» **Task prompt**: State the number of lines below in which the word "Given" appears. Nothing else belongs in the answer.

[Saved entries]

------------------------

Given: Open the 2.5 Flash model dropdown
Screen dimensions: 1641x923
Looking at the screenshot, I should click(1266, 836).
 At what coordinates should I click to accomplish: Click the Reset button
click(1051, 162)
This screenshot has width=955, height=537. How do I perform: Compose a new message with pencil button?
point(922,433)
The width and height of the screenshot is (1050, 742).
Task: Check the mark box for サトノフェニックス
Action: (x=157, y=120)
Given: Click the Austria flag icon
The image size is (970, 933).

------------------------

» **Result**: 2